Reproduce every line from the one containing "Tap the 历史 page title" down to the end of the rows, both ends included, leaving out the pictures.
=== Material to process ===
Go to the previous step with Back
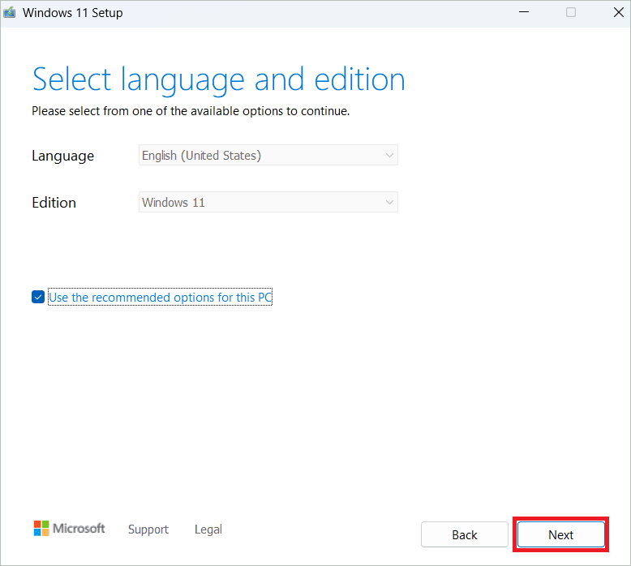 click(465, 534)
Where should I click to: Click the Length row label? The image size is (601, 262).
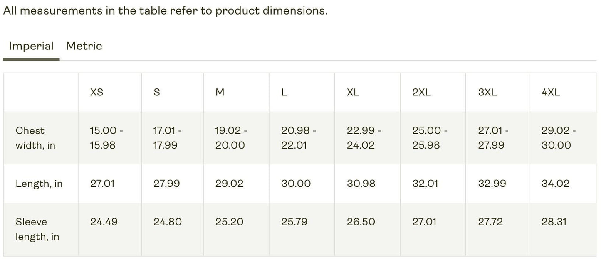(39, 184)
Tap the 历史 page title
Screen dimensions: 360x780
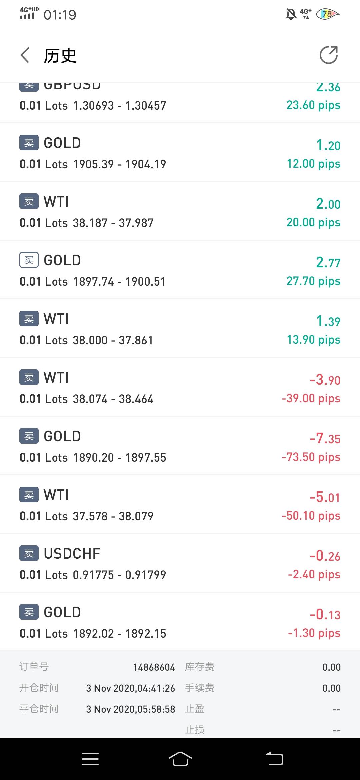[60, 55]
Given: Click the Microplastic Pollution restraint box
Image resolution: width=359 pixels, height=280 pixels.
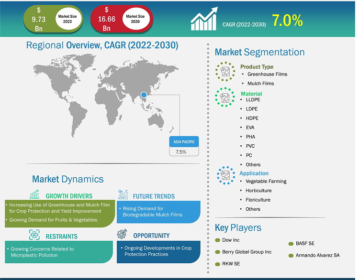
===
→ **Response to this exercise**:
Tap the 历史 page title
Screen dimensions: 360x780
[60, 55]
Given: Click the Microplastic Pollution restraint box
Image resolution: width=359 pixels, height=280 pixels.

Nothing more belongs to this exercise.